§ **Objectives**:
1/ In the wind farm layout passage, what programming language is the new code written in?
2/ Decide whether each statement agrees with the wind farm layout passage. Answer yes or no, and quote the words that decide it. (a) Simple analytical single-wake models fit inside optimisation loops because they take little computing effort. (b) The background wind field has to be uniform. (c) Users pick the model choices while the program runs.

** START OF Quoted passage **

Biographies are supplied directly by presenters at EWEA 2014 and are published here unedited

Jonas Schmidt's professional interests are wake modelling, wind farm layout optimisation and wind resource site assessment, using computational fluid dynamics methods. After his Ph.D. in fundamental physics he worked for a wind turbine producer. Currently he holds a position as a post-doc in the aerodynamics department of an applied research institute that is specialised on wind energy, the Fraunhofer IWES in Oldenburg, Germany.


Wind farm layout optimisation using wakes from computational fluid dynamics simulations


The layout of a wind farm has direct impact on its yearly energy production and endurance. Each site has its own specific wind distribution, meteorological embedding and, in the on-shore case, orographic characteristics. Due to the wake effect the wind turbines interact, and finding the optimal configuration is a highly non-trivial task.

Here we present the development of a new software that addresses wind farm layout optimisation with new and, to our knowledge, unique methods. These advance the concept of single-wake superposition by incorporating the power of the computational fluid dynamics (CFD) toolbox OpenFOAM [1].


Wind farm layout software has been developed since more than two decades. Examples are PARK/UPMWAKE [2] (DTU, Danmark), FarmFlow [3] (ECN, Netherlands), WindFarmer [4] (GH, United Kingdom) and FLaP [5] (University of Oldenburg, Germany). A very common approach is to overlap simple analytical single-wake models, like the Jensen model [6] or the Ainslie model [7]. Since these can be calculated with little computational effort, they are suitable for the usage within iteration loops of optimisation codes. CFD simulations, on the other hand, can provide more accurate representations of the wake physics, but they are too costly for optimisation purposes.

Our method is based on a combination of both approaches. The single-wake deficit field is interpolated between stationary pre-calculated CFD results, carried out for a selected set of inflow wind speeds. The total wind field in the wind farm then follows by the local superposition of deficits, given a wake overlap model. Finally the total deficit is added to a background wind field, which can be uniform, a vertical velocity profile, or also the result of a CFD simulation. Since during optimisation the basic single-wake deficit data are not calculated, but interpolated from a database, the computational costs are low. This preserves the full single-wake CFD accuracy, up to the interpolation between inflow wind speeds, and makes it available for the wind farm layout optimisation.

Wind farm layout optimisation is bound to rely on modelling. Apart from the wake model, the local wind environment needs a representation. Furthermore the single wind turbines, converting the local wind field into electrical power, have to be modelled. Also the wake overlap model plays a crucial rule, since it forms the core of the basic simplifying assumption, the superposition of a number of single-wakes to a total wind field inside the park. Our new code is programmed in C++ and based on the OpenFOAM machinery, it therefore is fully modular. All model choices are up to the user during run-time, enabling systematic model studies for wind farm situations. Note that apart from layout optimisation, also wind farm calculations for wind inflow cases of interest are possible.

** END OF Quoted passage **
** START OF Dataset rows **

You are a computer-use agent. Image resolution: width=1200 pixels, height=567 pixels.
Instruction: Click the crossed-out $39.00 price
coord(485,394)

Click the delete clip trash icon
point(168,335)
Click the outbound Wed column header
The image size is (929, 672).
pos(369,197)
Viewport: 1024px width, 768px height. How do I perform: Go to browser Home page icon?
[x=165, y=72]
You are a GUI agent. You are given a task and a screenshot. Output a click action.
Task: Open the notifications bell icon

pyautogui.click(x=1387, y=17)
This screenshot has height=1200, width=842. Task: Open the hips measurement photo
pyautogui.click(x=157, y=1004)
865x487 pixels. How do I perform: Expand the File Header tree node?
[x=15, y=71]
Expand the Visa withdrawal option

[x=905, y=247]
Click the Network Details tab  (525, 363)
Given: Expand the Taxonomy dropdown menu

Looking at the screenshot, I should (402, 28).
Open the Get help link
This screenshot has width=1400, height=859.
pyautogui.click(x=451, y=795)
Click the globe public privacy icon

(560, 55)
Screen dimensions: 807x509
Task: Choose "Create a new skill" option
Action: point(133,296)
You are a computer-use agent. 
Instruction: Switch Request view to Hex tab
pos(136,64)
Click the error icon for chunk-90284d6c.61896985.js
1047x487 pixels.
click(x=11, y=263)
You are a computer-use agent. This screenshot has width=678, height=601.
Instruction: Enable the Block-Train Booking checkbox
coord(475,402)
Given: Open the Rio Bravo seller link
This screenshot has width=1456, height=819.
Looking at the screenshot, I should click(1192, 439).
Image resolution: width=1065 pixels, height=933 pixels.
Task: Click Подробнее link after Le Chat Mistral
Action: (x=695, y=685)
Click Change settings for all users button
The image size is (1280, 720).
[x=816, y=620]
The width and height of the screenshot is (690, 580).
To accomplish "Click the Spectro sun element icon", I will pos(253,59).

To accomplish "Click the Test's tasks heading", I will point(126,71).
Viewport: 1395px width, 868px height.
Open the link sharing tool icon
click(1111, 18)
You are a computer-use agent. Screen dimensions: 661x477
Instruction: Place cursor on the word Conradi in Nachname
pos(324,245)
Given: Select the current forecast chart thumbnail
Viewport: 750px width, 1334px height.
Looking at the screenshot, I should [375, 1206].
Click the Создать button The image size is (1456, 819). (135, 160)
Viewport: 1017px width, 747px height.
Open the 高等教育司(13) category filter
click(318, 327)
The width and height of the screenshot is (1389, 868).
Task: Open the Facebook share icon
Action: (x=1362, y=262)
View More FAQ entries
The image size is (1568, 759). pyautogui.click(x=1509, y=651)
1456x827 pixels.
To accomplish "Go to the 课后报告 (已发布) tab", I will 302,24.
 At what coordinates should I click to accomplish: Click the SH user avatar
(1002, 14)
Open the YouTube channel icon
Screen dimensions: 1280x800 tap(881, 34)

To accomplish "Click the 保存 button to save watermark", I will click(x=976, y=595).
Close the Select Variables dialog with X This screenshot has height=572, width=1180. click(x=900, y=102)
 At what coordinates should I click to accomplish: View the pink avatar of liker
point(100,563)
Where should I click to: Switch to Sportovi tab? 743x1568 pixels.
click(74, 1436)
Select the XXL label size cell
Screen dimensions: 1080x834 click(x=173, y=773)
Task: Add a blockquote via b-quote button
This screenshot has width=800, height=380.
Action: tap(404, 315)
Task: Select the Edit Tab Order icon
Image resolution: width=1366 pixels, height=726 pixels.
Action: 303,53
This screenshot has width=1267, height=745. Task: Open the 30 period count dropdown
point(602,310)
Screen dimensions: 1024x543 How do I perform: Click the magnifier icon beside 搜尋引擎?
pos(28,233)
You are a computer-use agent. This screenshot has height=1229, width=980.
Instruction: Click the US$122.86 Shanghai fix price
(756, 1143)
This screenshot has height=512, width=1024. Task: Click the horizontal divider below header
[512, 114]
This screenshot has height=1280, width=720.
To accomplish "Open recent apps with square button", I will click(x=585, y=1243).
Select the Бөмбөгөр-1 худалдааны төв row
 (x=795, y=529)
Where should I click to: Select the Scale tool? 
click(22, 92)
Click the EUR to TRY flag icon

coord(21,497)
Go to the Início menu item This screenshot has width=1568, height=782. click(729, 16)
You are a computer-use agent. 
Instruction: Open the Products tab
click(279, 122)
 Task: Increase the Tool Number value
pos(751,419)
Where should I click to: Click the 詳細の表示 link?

** END OF Dataset rows **

§ **Results in order**:
1/ C++

2/
(a) Yes: "Since these can be calculated with little computational effort, they are suitable for the usage within iteration loops of optimisation codes."
(b) No: "which can be uniform, a vertical velocity profile, or also the result of a CFD simulation"
(c) Yes: "All model choices are up to the user during run-time"